* **TEXTO DADO**
• • •
Sermones que Iluminan

Domingo de Ramos (A) – 2008

March 16, 2008


Dos elementos dignos de mención encontramos en este episodio de la vida terrena del Maestro de Galilea: la ingratitud humana y la soledad del Hijo de Dios.

Días antes a su condena, el Señor había alimentado a cinco mil personas con cinco panes y dos peces, a orillas del mar de Tiberios. Hace unas horas se habían oído gritos de “hosannas”, “hosanna al Hijo de David”, “al Rey de Israel”, “al que viene en nombre del Señor”. Después de esto observaremos un cambio inexplicable en una multitud que hasta el presente le había profesado amor. Ahora piden, a gritos, su muerte. Se trata de la ingratitud humana.

Presintiendo toda la amargura, Jesús “llora”. Se siente muy “triste y angustiado”. Tristeza que se vuelve tan intensa que, en un momento intenso de oración, “sudó como gotas de sangre”. Y demostrando su debilidad humana le ruega al padre, “Padre, si esta copa no puede pasar sin que yo la beba, que se cumpla tu voluntad” (Mt 26, 42).

La muestra de obediencia a la voluntad del Padre fue más fuerte que sus temores y dudas. Su ejemplo de sumisión a la voluntad divina sigue siendo el ideal, del género humano.

La soledad se vislumbra en forma de cobardía, cuando Pedro le niega, para poder sobrevivir, aunque horas antes juró no hacerlo. Tal vez se hayan dado circunstancias en nuestras vidas en que hemos experimentado el miedo de Pedro y hemos negado a Jesús. Cuando callamos frente a las injusticias; cuando alguien cuestiona nuestra fe, y creencia en el Señor, y contestamos con evasivas, o negando lo que somos, estamos negando en público a ese Cristo que murió por nosotros.
• • •
* **DATOS EXTRAÍDOS**
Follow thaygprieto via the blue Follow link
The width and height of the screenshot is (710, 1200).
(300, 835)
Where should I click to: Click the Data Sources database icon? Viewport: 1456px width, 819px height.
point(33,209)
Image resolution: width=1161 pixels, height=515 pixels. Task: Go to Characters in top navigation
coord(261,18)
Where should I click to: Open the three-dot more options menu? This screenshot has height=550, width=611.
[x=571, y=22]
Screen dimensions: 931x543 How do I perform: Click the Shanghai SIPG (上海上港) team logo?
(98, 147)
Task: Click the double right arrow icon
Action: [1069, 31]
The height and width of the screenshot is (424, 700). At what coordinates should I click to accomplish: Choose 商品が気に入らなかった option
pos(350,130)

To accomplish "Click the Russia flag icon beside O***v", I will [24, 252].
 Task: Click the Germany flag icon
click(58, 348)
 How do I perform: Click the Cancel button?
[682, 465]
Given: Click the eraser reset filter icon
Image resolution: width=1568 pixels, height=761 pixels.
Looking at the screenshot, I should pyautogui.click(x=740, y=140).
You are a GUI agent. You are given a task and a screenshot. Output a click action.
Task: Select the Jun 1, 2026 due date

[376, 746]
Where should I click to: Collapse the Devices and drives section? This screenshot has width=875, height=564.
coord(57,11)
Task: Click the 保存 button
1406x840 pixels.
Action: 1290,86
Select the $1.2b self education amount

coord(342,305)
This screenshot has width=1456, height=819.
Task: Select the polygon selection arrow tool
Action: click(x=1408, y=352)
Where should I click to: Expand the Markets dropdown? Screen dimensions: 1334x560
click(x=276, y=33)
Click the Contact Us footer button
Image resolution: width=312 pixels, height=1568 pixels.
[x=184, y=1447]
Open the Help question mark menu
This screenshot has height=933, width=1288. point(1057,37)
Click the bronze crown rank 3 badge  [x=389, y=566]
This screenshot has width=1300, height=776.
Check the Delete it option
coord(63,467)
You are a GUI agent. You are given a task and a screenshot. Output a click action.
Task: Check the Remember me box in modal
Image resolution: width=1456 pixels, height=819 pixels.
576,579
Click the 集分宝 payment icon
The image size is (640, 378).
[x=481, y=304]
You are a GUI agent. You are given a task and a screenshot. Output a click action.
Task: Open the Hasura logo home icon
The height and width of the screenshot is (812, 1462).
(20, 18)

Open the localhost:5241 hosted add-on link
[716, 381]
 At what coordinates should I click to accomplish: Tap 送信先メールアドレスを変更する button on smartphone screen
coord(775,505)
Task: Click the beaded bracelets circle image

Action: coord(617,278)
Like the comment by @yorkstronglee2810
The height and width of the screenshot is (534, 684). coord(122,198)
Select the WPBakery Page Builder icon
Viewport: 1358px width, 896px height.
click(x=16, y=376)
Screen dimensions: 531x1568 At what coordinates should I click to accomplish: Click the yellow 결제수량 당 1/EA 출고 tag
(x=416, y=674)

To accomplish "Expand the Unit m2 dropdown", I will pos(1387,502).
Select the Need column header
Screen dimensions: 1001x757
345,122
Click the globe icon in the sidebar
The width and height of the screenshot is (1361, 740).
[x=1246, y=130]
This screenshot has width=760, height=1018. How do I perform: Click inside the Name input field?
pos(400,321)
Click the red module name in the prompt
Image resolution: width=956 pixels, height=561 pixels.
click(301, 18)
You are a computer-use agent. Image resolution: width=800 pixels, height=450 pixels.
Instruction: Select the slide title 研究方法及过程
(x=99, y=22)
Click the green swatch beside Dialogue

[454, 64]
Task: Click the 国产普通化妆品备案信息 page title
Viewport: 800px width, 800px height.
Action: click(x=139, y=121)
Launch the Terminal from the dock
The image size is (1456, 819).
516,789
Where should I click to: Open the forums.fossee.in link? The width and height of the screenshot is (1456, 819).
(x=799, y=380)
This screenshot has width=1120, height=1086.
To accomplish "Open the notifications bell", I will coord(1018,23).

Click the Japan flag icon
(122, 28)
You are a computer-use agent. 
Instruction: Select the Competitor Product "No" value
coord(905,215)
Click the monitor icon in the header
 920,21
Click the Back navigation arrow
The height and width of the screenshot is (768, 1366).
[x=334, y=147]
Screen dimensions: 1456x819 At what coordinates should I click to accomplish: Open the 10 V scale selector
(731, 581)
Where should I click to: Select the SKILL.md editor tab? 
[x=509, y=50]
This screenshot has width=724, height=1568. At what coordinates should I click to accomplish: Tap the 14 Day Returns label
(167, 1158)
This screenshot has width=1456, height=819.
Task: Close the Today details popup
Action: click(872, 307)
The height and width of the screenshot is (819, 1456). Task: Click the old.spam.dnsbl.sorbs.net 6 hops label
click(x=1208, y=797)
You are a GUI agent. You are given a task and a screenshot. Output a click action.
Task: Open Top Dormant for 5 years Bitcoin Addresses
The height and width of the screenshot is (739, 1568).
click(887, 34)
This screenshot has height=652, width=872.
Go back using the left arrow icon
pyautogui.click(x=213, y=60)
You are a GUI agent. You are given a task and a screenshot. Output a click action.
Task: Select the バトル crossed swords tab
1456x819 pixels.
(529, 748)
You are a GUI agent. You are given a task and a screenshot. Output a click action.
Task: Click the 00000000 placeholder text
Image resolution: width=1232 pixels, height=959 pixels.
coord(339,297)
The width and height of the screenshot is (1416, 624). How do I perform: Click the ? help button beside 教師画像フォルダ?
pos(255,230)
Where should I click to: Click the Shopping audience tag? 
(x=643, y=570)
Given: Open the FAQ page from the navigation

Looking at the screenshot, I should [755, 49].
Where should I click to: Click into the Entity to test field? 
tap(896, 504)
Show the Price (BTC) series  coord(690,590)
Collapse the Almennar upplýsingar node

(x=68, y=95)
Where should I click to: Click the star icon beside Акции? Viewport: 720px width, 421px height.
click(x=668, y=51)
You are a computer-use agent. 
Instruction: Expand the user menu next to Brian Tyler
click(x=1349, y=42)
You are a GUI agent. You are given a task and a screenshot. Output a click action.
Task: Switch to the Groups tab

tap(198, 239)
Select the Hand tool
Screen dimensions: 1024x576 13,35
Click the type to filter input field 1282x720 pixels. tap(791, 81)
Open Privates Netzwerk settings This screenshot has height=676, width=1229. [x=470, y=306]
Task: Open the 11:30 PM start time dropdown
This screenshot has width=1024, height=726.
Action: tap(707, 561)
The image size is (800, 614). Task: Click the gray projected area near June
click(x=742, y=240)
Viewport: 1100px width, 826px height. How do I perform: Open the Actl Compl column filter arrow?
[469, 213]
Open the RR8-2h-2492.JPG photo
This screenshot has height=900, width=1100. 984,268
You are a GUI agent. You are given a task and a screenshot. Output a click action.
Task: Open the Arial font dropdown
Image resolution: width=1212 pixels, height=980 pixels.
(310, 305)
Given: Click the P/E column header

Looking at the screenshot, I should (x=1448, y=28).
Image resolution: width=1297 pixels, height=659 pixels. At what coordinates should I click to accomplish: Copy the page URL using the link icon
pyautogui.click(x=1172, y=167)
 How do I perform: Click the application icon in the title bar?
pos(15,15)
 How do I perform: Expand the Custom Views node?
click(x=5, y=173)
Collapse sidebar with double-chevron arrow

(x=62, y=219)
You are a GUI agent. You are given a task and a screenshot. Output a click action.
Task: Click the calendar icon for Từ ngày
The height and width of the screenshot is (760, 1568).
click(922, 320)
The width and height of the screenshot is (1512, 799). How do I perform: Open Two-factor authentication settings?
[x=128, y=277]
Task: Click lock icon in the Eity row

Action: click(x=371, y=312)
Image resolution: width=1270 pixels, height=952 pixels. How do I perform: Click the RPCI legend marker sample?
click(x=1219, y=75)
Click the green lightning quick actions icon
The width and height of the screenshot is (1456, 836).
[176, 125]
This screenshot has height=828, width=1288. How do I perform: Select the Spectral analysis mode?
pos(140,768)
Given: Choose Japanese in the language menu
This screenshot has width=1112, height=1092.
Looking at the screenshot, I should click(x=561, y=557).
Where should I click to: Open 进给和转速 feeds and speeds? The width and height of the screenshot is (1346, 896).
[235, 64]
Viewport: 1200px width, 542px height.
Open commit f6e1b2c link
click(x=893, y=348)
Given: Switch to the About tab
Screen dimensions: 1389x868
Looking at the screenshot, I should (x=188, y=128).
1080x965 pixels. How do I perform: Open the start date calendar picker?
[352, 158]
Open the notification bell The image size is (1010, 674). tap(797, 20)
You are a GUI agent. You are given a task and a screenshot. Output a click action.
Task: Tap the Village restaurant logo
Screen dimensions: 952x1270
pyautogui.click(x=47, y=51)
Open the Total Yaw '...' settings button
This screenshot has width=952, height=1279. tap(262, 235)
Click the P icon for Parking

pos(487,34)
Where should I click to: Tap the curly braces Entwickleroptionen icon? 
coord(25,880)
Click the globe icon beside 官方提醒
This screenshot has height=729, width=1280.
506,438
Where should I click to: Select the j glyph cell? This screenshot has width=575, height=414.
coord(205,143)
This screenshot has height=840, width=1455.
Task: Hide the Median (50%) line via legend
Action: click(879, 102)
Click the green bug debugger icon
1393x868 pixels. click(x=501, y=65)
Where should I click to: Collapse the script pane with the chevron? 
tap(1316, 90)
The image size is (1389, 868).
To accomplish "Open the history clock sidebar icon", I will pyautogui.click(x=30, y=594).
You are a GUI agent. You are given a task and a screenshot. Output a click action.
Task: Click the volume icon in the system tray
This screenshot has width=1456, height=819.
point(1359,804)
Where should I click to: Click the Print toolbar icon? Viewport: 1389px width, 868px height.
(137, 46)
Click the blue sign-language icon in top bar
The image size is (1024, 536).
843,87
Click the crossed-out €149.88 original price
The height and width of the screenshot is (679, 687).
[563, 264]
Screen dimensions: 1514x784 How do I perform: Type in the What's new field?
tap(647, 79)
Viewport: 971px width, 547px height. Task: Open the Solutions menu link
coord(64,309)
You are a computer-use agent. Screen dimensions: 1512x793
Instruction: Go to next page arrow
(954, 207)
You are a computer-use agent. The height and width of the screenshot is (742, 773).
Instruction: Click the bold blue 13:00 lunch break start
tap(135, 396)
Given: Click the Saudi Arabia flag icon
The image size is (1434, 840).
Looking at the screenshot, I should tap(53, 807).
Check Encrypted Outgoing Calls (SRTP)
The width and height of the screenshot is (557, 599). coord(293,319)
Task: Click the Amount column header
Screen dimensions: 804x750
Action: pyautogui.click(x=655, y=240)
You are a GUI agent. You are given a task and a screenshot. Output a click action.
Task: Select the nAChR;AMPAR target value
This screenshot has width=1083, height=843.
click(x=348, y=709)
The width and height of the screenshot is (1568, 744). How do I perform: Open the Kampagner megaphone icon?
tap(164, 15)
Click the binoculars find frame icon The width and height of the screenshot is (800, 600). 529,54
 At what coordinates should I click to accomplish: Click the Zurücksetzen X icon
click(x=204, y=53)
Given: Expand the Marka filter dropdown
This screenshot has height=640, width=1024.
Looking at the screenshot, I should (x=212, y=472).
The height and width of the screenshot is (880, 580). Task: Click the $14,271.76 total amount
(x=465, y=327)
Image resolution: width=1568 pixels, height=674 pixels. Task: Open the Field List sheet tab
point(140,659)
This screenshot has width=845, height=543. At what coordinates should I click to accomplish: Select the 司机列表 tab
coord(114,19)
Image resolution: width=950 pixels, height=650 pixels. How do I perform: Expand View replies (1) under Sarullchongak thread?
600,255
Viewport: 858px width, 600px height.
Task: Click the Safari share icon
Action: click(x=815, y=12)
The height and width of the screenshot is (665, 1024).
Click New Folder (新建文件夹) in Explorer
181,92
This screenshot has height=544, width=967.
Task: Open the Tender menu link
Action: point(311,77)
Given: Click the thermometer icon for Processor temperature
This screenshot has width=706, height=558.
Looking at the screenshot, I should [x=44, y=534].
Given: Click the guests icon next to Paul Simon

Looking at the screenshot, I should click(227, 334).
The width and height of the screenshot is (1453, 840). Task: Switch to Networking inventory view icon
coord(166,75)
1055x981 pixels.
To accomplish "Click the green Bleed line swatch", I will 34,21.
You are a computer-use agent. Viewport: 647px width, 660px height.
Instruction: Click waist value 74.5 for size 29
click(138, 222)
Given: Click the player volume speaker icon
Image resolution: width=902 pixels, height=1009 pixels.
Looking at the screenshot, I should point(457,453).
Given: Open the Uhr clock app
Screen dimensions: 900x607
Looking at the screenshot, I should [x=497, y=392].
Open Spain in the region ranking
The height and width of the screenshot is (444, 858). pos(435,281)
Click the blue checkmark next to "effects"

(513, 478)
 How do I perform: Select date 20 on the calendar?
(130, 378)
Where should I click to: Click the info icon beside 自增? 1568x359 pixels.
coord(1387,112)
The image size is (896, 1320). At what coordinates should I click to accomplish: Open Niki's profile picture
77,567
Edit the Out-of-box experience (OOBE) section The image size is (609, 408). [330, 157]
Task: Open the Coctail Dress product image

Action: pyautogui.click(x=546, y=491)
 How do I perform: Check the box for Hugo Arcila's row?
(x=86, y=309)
• • •
* **INSTRUCCIONES DE TRABAJO**
Resume el sermón en exactamente dos oraciones. Las filas provienen de una fuente distinta a la del sermón.

* **SOLUCIÓN**
El sermón destaca dos elementos del episodio: la ingratitud humana, visible en la multitud que antes aclamaba a Jesús con hosannas y ahora pide a gritos su muerte, y la soledad del Hijo de Dios. Jesús, triste y angustiado, se somete a la voluntad del Padre, y su soledad se manifiesta en la cobardía de Pedro al negarlo, como lo negamos nosotros cuando callamos ante las injusticias o respondemos con evasivas sobre nuestra fe.